**Instructions for the task:** Nothing in the entries may be dropped: restate them word for word.

**Records to use:**
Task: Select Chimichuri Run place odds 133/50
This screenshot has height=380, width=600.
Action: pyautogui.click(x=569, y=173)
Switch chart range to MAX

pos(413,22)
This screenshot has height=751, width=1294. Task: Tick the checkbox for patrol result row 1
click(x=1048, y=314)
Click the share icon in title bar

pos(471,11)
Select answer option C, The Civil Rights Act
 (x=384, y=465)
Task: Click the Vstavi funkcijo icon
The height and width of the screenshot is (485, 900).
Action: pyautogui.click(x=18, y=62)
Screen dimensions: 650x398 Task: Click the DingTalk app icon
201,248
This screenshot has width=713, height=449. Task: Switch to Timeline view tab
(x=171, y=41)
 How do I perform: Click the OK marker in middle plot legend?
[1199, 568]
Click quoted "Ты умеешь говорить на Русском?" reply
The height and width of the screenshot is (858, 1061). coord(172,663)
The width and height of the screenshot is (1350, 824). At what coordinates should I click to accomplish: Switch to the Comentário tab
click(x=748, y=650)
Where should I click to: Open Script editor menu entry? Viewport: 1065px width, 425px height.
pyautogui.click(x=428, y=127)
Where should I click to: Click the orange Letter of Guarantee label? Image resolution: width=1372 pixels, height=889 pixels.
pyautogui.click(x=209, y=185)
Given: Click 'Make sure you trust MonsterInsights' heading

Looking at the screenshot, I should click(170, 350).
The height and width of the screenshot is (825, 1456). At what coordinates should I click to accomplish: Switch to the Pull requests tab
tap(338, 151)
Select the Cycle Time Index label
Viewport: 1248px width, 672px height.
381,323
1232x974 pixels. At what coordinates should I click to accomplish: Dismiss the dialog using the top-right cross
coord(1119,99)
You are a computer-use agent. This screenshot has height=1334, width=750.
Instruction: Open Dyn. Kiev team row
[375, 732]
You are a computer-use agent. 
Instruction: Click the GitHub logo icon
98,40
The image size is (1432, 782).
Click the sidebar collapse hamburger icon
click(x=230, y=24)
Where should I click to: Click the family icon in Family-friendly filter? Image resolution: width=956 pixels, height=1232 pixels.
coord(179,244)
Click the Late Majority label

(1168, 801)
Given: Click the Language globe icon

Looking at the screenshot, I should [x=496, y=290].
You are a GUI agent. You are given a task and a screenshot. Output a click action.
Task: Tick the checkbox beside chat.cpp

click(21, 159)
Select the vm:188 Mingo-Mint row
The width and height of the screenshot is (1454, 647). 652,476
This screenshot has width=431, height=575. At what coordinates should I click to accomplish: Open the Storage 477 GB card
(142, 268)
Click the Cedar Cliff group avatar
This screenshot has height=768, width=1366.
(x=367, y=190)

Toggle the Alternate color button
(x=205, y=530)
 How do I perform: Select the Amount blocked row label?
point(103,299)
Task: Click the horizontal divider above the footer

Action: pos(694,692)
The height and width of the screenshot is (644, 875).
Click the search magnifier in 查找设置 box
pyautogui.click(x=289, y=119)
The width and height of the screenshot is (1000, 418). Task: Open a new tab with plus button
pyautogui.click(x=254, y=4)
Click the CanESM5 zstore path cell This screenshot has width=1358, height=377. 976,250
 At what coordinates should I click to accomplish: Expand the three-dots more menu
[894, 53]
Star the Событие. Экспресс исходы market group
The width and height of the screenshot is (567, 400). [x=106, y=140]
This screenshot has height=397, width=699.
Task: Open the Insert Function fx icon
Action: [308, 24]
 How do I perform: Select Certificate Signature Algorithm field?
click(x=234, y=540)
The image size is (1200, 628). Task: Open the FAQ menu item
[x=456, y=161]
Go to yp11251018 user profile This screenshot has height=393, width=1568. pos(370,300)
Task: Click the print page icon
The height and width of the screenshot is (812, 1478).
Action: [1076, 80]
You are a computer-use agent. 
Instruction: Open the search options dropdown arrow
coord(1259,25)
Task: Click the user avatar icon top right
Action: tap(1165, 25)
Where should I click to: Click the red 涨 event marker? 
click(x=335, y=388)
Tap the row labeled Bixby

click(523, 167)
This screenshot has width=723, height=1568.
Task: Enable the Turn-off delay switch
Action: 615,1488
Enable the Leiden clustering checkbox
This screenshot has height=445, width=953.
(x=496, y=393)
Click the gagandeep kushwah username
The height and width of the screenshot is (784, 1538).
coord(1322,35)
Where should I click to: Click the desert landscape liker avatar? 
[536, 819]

**Result of this exercise:**
Task: Select Chimichuri Run place odds 133/50
This screenshot has height=380, width=600.
Action: pyautogui.click(x=569, y=173)
Switch chart range to MAX

pos(413,22)
This screenshot has height=751, width=1294. Task: Tick the checkbox for patrol result row 1
click(x=1048, y=314)
Click the share icon in title bar

pos(471,11)
Select answer option C, The Civil Rights Act
 (x=384, y=465)
Task: Click the Vstavi funkcijo icon
The height and width of the screenshot is (485, 900).
Action: pyautogui.click(x=18, y=62)
Screen dimensions: 650x398 Task: Click the DingTalk app icon
201,248
This screenshot has width=713, height=449. Task: Switch to Timeline view tab
(x=171, y=41)
 How do I perform: Click the OK marker in middle plot legend?
[1199, 568]
Click quoted "Ты умеешь говорить на Русском?" reply
The height and width of the screenshot is (858, 1061). coord(172,663)
The width and height of the screenshot is (1350, 824). At what coordinates should I click to accomplish: Switch to the Comentário tab
click(x=748, y=650)
Where should I click to: Open Script editor menu entry? Viewport: 1065px width, 425px height.
pyautogui.click(x=428, y=127)
Where should I click to: Click the orange Letter of Guarantee label? Image resolution: width=1372 pixels, height=889 pixels.
pyautogui.click(x=209, y=185)
Given: Click 'Make sure you trust MonsterInsights' heading

Looking at the screenshot, I should click(170, 350).
The height and width of the screenshot is (825, 1456). At what coordinates should I click to accomplish: Switch to the Pull requests tab
tap(338, 151)
Select the Cycle Time Index label
Viewport: 1248px width, 672px height.
381,323
1232x974 pixels. At what coordinates should I click to accomplish: Dismiss the dialog using the top-right cross
coord(1119,99)
You are a computer-use agent. This screenshot has height=1334, width=750.
Instruction: Open Dyn. Kiev team row
[375, 732]
You are a computer-use agent. 
Instruction: Click the GitHub logo icon
98,40
The image size is (1432, 782).
Click the sidebar collapse hamburger icon
click(x=230, y=24)
Where should I click to: Click the family icon in Family-friendly filter? Image resolution: width=956 pixels, height=1232 pixels.
coord(179,244)
Click the Late Majority label

(1168, 801)
Given: Click the Language globe icon

Looking at the screenshot, I should [x=496, y=290].
You are a GUI agent. You are given a task and a screenshot. Output a click action.
Task: Tick the checkbox beside chat.cpp

click(21, 159)
Select the vm:188 Mingo-Mint row
The width and height of the screenshot is (1454, 647). 652,476
This screenshot has width=431, height=575. At what coordinates should I click to accomplish: Open the Storage 477 GB card
(142, 268)
Click the Cedar Cliff group avatar
This screenshot has height=768, width=1366.
(x=367, y=190)

Toggle the Alternate color button
(x=205, y=530)
 How do I perform: Select the Amount blocked row label?
point(103,299)
Task: Click the horizontal divider above the footer

Action: pos(694,692)
The height and width of the screenshot is (644, 875).
Click the search magnifier in 查找设置 box
pyautogui.click(x=289, y=119)
The width and height of the screenshot is (1000, 418). Task: Open a new tab with plus button
pyautogui.click(x=254, y=4)
Click the CanESM5 zstore path cell This screenshot has width=1358, height=377. 976,250
 At what coordinates should I click to accomplish: Expand the three-dots more menu
[894, 53]
Star the Событие. Экспресс исходы market group
The width and height of the screenshot is (567, 400). [x=106, y=140]
This screenshot has height=397, width=699.
Task: Open the Insert Function fx icon
Action: [308, 24]
 How do I perform: Select Certificate Signature Algorithm field?
click(x=234, y=540)
The image size is (1200, 628). Task: Open the FAQ menu item
[x=456, y=161]
Go to yp11251018 user profile This screenshot has height=393, width=1568. pos(370,300)
Task: Click the print page icon
The height and width of the screenshot is (812, 1478).
Action: [1076, 80]
You are a computer-use agent. 
Instruction: Open the search options dropdown arrow
coord(1259,25)
Task: Click the user avatar icon top right
Action: tap(1165, 25)
Where should I click to: Click the red 涨 event marker? 
click(x=335, y=388)
Tap the row labeled Bixby

click(523, 167)
This screenshot has width=723, height=1568.
Task: Enable the Turn-off delay switch
Action: 615,1488
Enable the Leiden clustering checkbox
This screenshot has height=445, width=953.
(x=496, y=393)
Click the gagandeep kushwah username
The height and width of the screenshot is (784, 1538).
coord(1322,35)
Where should I click to: Click the desert landscape liker avatar? 
[536, 819]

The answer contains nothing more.